Abstract

AbstractMGD can be found in about 70% of patients with ocular discomfort as evaluated in a large clinic‐based population of Austria. It is characterized by a continuum of clinical severity. Especially discrete cases are often underestimated und receive not enough attention. In patients with ocular discomfort it is important to investigate the blinking action, the lid margins (crusts, vascularisation, Marx line, meibomian orifices) and also to perform the expression of the meibomian glands. Tear deficiency is often accompanied with MGD therefore the function of the lacrimal glands should be tested. To evaluate the damage of the ocular surface, staining with fluorescein and lissamine green are recommended. Further important diagnostic measures are the evaluation of the lipid layer and the examination of the meibomian glands with meibography.

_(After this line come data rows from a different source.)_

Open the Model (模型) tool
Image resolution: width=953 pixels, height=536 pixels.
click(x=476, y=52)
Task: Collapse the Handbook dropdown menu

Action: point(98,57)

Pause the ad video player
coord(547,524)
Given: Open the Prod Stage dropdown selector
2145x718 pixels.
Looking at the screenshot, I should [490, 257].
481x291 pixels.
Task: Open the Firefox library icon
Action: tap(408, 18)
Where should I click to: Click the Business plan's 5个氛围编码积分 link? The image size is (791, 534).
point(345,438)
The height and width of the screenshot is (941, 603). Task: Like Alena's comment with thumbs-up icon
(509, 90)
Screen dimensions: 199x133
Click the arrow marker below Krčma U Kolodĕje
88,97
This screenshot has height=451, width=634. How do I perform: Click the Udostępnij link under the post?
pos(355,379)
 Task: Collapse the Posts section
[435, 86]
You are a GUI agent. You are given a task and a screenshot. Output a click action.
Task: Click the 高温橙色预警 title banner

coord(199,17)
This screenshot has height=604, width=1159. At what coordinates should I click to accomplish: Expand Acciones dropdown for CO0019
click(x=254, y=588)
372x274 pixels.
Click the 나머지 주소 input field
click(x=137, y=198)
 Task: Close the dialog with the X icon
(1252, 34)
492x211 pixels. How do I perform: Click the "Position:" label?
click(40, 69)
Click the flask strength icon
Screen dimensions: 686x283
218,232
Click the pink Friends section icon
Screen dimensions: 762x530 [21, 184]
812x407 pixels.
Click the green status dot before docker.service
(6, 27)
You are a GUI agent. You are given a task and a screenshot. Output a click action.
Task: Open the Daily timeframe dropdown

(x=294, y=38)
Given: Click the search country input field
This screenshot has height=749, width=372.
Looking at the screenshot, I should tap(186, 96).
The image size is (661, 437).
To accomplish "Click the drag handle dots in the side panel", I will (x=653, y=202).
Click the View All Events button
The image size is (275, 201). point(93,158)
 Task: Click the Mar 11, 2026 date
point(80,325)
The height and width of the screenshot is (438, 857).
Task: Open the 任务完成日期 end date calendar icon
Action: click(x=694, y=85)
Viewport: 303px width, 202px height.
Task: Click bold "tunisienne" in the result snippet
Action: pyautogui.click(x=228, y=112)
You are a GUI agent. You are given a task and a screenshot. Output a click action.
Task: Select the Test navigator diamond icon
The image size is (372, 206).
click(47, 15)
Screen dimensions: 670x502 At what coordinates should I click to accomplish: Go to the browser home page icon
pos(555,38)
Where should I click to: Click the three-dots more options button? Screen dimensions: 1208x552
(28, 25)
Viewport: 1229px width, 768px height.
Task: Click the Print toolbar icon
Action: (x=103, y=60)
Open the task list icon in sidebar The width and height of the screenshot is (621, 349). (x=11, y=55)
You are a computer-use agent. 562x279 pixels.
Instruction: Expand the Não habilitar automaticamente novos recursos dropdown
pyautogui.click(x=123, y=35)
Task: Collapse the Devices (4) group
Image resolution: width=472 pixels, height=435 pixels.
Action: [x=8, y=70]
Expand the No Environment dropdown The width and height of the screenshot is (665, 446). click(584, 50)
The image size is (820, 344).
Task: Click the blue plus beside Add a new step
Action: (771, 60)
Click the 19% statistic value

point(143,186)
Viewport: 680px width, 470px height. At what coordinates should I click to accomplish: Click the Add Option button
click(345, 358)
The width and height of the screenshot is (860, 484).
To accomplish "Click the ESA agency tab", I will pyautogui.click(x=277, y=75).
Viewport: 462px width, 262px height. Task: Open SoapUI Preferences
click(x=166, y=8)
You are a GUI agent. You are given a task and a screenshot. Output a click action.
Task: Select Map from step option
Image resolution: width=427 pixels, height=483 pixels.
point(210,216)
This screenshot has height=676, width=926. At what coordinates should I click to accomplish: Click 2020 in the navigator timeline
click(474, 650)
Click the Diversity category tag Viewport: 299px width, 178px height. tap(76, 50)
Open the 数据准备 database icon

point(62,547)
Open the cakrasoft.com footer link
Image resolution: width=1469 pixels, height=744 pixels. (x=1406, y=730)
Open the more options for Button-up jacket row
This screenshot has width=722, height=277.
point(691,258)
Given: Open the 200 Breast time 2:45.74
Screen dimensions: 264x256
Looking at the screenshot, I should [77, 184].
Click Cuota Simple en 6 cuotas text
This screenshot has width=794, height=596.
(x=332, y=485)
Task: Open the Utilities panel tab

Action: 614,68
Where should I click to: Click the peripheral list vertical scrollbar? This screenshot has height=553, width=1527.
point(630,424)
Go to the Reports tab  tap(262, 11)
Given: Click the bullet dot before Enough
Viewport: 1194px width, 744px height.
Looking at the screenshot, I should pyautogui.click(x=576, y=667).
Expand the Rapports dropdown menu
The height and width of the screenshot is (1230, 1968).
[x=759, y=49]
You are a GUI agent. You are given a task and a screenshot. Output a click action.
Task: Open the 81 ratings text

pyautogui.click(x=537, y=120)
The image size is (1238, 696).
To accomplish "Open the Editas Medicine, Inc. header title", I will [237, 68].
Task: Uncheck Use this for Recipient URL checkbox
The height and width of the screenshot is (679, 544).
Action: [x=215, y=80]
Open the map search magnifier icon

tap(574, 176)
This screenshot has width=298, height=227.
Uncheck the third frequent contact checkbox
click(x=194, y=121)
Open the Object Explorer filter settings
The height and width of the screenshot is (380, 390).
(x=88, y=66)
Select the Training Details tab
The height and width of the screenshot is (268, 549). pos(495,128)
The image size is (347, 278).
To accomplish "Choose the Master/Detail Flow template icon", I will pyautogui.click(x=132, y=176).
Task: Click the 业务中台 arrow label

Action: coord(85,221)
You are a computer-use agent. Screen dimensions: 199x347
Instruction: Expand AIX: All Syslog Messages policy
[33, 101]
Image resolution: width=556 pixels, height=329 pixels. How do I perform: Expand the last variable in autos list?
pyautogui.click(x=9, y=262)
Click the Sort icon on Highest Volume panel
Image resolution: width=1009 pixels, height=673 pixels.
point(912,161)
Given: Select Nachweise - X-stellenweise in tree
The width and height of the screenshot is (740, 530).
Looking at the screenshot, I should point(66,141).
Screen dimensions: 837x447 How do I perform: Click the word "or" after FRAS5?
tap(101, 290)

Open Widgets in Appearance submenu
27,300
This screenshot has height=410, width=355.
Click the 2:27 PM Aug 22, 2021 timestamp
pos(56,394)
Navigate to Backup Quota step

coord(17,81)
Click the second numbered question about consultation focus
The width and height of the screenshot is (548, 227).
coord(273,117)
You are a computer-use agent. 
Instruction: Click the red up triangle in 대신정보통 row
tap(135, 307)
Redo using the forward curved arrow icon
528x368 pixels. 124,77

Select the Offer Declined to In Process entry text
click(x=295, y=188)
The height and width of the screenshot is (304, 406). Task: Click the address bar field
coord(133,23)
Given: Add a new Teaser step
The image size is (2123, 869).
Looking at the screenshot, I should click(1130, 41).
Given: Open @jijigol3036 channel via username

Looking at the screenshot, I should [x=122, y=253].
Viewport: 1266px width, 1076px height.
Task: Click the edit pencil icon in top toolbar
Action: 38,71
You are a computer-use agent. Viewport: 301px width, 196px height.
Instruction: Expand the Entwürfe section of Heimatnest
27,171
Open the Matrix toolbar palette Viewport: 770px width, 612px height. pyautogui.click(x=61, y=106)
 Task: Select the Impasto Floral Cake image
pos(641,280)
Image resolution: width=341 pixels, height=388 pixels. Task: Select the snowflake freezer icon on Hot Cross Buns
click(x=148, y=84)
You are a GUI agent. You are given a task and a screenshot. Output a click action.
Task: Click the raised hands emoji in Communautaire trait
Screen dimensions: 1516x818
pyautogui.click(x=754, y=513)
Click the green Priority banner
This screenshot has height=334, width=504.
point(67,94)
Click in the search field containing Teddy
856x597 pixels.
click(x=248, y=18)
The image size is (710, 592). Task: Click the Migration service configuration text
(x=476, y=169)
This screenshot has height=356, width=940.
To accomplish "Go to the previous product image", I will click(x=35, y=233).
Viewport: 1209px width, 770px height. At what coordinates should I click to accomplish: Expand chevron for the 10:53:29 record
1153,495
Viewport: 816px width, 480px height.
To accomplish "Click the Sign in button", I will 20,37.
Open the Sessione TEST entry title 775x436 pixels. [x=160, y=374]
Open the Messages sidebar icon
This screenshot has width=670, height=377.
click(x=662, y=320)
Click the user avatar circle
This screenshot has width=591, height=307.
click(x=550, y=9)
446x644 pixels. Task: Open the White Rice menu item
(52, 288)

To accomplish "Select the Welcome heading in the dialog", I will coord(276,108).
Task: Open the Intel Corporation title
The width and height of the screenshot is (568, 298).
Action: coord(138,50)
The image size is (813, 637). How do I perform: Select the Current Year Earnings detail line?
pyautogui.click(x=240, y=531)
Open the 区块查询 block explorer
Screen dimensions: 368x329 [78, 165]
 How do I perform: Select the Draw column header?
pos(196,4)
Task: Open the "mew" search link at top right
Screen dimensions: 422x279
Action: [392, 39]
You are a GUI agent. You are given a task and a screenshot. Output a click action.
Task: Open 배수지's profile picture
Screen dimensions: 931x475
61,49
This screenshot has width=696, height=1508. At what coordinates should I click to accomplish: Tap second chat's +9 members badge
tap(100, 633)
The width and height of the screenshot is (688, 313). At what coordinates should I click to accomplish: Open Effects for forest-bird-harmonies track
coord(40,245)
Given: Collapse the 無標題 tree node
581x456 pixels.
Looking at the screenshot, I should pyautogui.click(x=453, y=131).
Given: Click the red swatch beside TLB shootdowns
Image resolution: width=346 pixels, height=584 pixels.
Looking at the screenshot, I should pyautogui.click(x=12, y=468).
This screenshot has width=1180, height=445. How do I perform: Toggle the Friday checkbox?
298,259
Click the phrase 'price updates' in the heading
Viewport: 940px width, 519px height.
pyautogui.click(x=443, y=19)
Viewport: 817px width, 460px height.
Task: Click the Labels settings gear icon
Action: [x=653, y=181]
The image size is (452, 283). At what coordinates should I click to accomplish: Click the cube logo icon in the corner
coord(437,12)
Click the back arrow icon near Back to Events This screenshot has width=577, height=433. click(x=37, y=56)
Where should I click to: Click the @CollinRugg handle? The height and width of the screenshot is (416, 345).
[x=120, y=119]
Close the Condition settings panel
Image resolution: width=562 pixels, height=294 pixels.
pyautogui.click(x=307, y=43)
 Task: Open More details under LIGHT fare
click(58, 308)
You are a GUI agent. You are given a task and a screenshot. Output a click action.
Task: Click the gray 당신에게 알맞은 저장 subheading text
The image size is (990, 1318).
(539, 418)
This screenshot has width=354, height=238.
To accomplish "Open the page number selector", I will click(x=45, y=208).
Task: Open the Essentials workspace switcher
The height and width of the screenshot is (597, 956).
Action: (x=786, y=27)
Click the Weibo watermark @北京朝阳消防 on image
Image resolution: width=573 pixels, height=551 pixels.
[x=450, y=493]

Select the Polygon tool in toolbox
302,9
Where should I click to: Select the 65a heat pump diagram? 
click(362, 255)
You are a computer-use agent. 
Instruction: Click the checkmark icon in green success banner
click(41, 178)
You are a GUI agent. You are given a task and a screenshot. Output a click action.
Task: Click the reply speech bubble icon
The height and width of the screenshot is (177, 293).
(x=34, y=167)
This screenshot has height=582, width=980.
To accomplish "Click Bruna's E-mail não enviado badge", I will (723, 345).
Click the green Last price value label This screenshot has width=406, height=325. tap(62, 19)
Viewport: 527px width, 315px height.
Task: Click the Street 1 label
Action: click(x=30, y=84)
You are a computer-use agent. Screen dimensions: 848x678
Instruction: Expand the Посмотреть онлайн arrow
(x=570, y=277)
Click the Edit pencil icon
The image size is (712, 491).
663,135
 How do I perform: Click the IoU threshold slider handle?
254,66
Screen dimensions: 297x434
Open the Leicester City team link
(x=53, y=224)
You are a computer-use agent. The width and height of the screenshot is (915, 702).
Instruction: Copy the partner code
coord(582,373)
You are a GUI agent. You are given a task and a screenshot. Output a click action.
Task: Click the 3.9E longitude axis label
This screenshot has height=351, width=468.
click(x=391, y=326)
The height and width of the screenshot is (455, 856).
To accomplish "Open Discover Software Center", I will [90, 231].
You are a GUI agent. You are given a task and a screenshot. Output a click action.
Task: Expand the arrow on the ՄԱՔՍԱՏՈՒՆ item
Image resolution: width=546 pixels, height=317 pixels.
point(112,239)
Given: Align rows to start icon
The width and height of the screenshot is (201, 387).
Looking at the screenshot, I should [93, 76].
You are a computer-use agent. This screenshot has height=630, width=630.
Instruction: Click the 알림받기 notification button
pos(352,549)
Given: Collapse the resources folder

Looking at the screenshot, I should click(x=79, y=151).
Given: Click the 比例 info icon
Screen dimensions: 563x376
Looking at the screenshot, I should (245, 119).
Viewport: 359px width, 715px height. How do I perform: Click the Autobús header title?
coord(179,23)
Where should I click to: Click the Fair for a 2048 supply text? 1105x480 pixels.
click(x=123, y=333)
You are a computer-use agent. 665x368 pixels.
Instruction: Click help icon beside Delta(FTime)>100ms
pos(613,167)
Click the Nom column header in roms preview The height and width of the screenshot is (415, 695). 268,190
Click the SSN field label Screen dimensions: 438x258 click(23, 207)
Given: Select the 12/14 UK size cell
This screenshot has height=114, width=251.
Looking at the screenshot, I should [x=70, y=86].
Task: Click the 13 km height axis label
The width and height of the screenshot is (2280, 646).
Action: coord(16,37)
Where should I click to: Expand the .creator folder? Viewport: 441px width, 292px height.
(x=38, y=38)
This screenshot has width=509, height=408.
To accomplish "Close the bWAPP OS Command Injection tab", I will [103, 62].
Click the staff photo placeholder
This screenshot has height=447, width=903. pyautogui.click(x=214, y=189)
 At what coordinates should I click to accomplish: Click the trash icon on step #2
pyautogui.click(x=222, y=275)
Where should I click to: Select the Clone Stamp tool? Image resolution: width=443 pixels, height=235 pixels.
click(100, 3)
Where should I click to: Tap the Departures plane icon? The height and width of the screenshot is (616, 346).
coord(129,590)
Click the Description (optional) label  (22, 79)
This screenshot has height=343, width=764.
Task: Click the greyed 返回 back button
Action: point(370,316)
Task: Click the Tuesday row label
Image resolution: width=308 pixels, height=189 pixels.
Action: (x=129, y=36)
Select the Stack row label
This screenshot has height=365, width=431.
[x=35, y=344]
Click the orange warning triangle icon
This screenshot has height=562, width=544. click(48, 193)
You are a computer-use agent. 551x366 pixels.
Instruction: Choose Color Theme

Although there is an overlap between different subtypes of dry eye, proper diagnostic evaluation is important to identify adequate therapeutic treatments that would best target the underlying dysfunctions. The most commonly recommended treatment option for every stage of MGD remains eyelid hygiene that should be performed on a regular basis. Eyelid warming to melt the meibum and eyelid massage to express secretion shall prevent obstruction of the terminal ducts. To improve compliance special devices that are more convenient for the patients can be used. Instillation of artificial lubricants, especially with lipid containing components may stabilize the tear film. Essential fatty acids, topical and systemic antibiotics and other anti‐inflammatory medication are further important therapeutic options.